Beverage consumption in the US population.J Am Diet Assoc. 2006 Dec; 106(12):1992-2000.JA
The purpose of this study was to examine beverage consumption across age, sex, and race/ethnicity categories using the most current data available, the National Health and Nutrition Examination Survey 1999-2002.
Beverage consumption that included fluid milk, fruit juices, regular and diet carbonated soft drinks, regular and diet fruit drinks/ades, coffee, and tea was examined among white, African-American, and Mexican-American persons in age groups 6 to 11 years, 12 to 19 years, 20 to 39 years, 40 to 59 years, and >60 years. Data from the National Health and Nutrition Examination Survey 1999-2002 were used in this study.

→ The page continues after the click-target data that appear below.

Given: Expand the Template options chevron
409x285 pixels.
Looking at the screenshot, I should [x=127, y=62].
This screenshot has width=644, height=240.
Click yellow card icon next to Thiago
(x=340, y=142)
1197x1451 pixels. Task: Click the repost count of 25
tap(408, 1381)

Group means were estimated for the age group, sex, and race/ethnicity subgroups. The probability that any of these group means were equal to one another was tested using statistical software.

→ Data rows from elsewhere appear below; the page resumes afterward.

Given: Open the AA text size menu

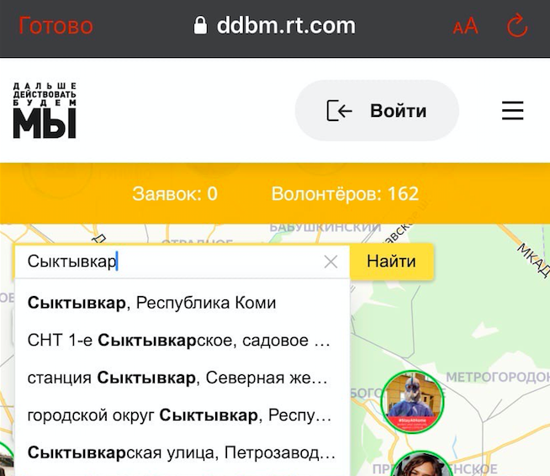Looking at the screenshot, I should [x=465, y=27].
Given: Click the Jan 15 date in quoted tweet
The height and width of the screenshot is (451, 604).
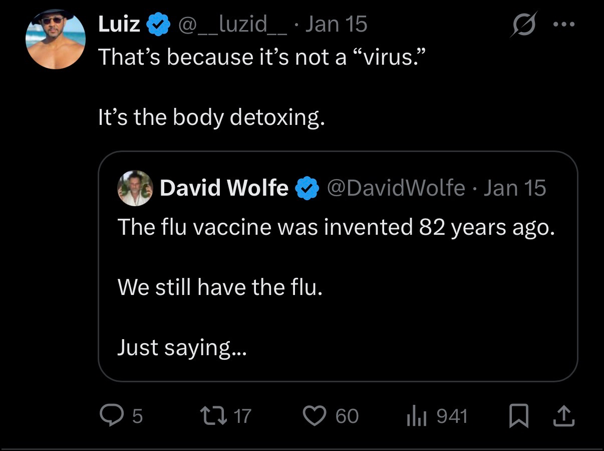Looking at the screenshot, I should [515, 188].
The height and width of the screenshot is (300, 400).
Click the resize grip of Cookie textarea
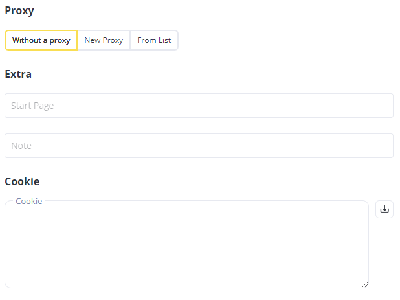point(365,284)
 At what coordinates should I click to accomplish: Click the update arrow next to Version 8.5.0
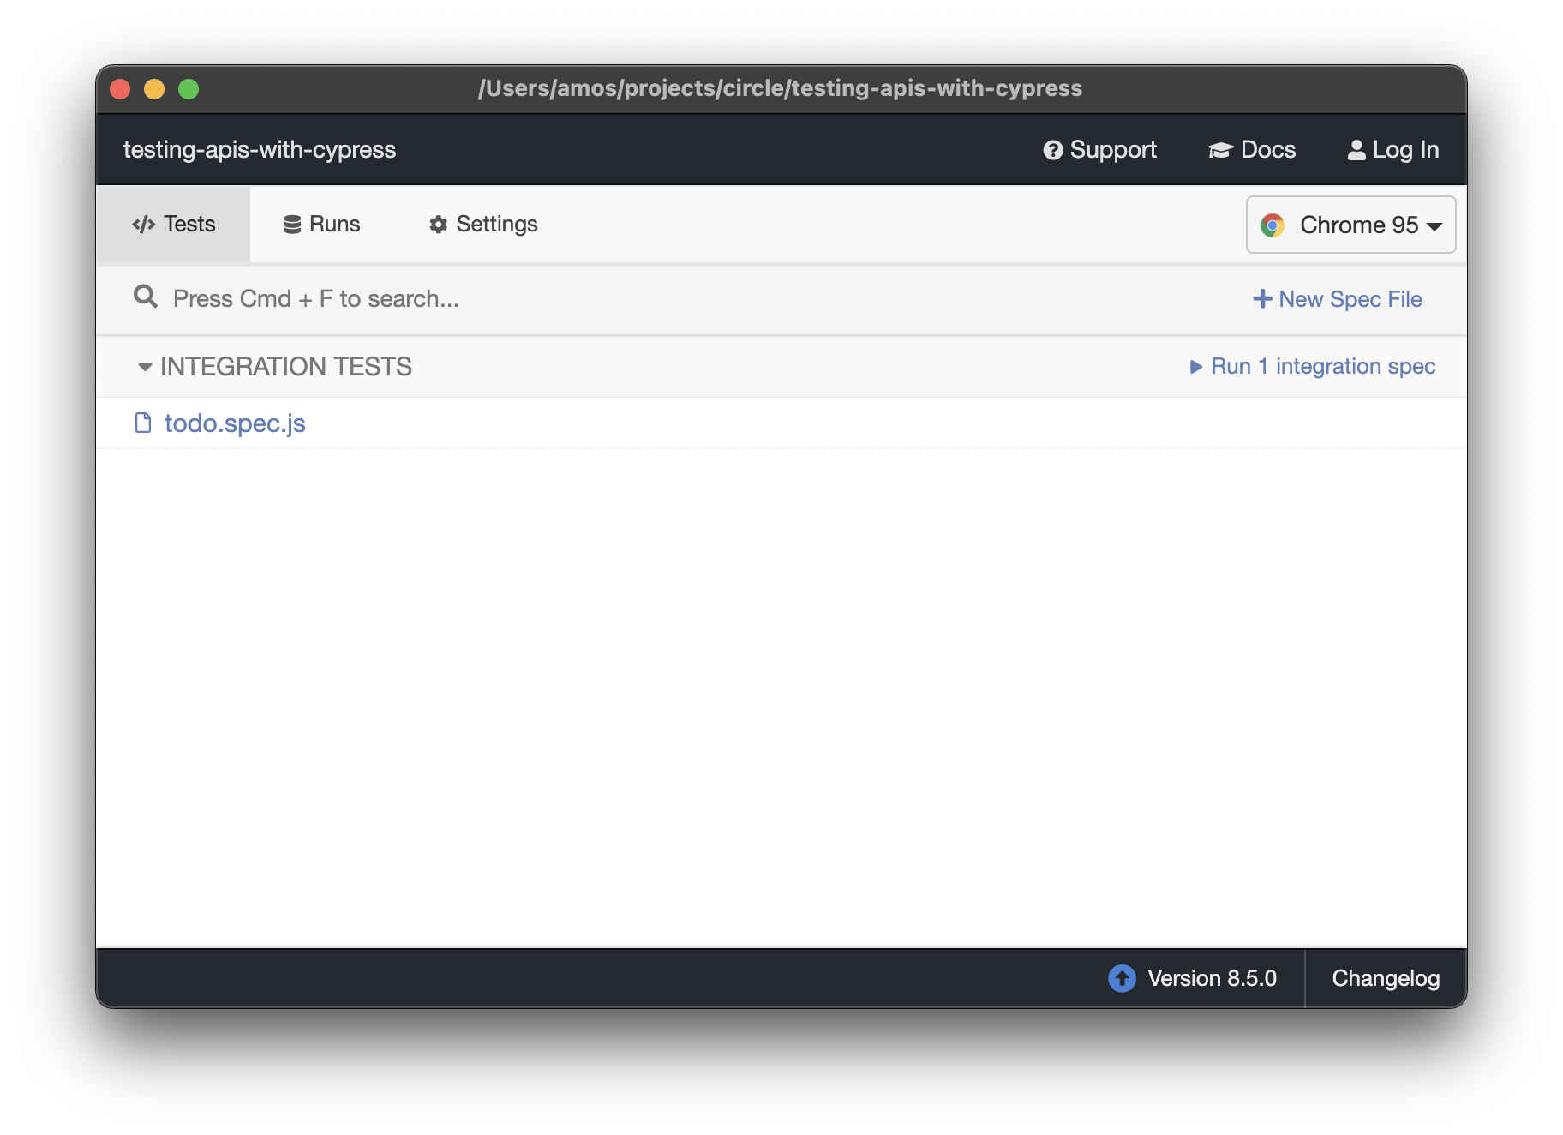click(1121, 978)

The data showed marked differences in beverage consumption depending on age, sex, and race/ethnicity. In general, males consumed more beverages than did females. Specifically, white and Mexican-American persons of all ages consumed more milk than did African-American persons. On average, African-American males and females of all ages consumed significantly more fruit drinks/ades than did other race/ethnicity groups. In contrast, white persons consumed more carbonated soft drinks than did other race/ethnicity groups.
Average beverage consumption varied depending on age, sex, and race/ethnicity. Knowledge of differences in beverage consumption patterns is important for food and nutrition professionals and nutrition policymakers. Better understanding of the many factors that influence beverage consumption levels is needed.